* WHAT IS BEING ASKED
A word-for-word restatement of every record is required.

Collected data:
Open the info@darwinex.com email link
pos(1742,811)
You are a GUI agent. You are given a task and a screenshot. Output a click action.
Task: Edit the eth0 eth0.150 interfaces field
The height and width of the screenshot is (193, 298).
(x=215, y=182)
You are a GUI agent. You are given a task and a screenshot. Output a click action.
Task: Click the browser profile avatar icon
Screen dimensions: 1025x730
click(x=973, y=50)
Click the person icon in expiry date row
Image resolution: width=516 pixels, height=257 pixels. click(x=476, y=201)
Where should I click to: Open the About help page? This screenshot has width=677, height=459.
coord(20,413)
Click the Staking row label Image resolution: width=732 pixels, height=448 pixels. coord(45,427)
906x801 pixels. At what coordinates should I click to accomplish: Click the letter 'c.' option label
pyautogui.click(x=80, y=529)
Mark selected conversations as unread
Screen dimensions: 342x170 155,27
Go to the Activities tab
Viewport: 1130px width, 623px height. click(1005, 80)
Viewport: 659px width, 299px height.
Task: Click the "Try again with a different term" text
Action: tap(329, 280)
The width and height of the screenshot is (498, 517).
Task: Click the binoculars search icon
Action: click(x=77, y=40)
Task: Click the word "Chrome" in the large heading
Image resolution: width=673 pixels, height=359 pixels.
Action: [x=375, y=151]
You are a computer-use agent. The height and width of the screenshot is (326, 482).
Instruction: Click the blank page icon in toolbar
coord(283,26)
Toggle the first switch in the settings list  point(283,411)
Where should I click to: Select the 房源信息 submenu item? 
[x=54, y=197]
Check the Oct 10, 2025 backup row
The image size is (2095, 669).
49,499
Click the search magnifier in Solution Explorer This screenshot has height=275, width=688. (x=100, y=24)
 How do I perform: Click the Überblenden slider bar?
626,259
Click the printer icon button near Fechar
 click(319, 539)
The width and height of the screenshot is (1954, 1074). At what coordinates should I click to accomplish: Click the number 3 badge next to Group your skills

* WRITTEN ANSWER
Open the info@darwinex.com email link
pos(1742,811)
You are a GUI agent. You are given a task and a screenshot. Output a click action.
Task: Edit the eth0 eth0.150 interfaces field
The height and width of the screenshot is (193, 298).
(x=215, y=182)
You are a GUI agent. You are given a task and a screenshot. Output a click action.
Task: Click the browser profile avatar icon
Screen dimensions: 1025x730
click(x=973, y=50)
Click the person icon in expiry date row
Image resolution: width=516 pixels, height=257 pixels. click(x=476, y=201)
Where should I click to: Open the About help page? This screenshot has width=677, height=459.
coord(20,413)
Click the Staking row label Image resolution: width=732 pixels, height=448 pixels. coord(45,427)
906x801 pixels. At what coordinates should I click to accomplish: Click the letter 'c.' option label
pyautogui.click(x=80, y=529)
Mark selected conversations as unread
Screen dimensions: 342x170 155,27
Go to the Activities tab
Viewport: 1130px width, 623px height. click(1005, 80)
Viewport: 659px width, 299px height.
Task: Click the "Try again with a different term" text
Action: tap(329, 280)
The width and height of the screenshot is (498, 517).
Task: Click the binoculars search icon
Action: click(x=77, y=40)
Task: Click the word "Chrome" in the large heading
Image resolution: width=673 pixels, height=359 pixels.
Action: [x=375, y=151]
You are a computer-use agent. The height and width of the screenshot is (326, 482).
Instruction: Click the blank page icon in toolbar
coord(283,26)
Toggle the first switch in the settings list  point(283,411)
Where should I click to: Select the 房源信息 submenu item? 
[x=54, y=197]
Check the Oct 10, 2025 backup row
The image size is (2095, 669).
49,499
Click the search magnifier in Solution Explorer This screenshot has height=275, width=688. (x=100, y=24)
 How do I perform: Click the Überblenden slider bar?
626,259
Click the printer icon button near Fechar
 click(319, 539)
The width and height of the screenshot is (1954, 1074). At what coordinates should I click to accomplish: Click the number 3 badge next to Group your skills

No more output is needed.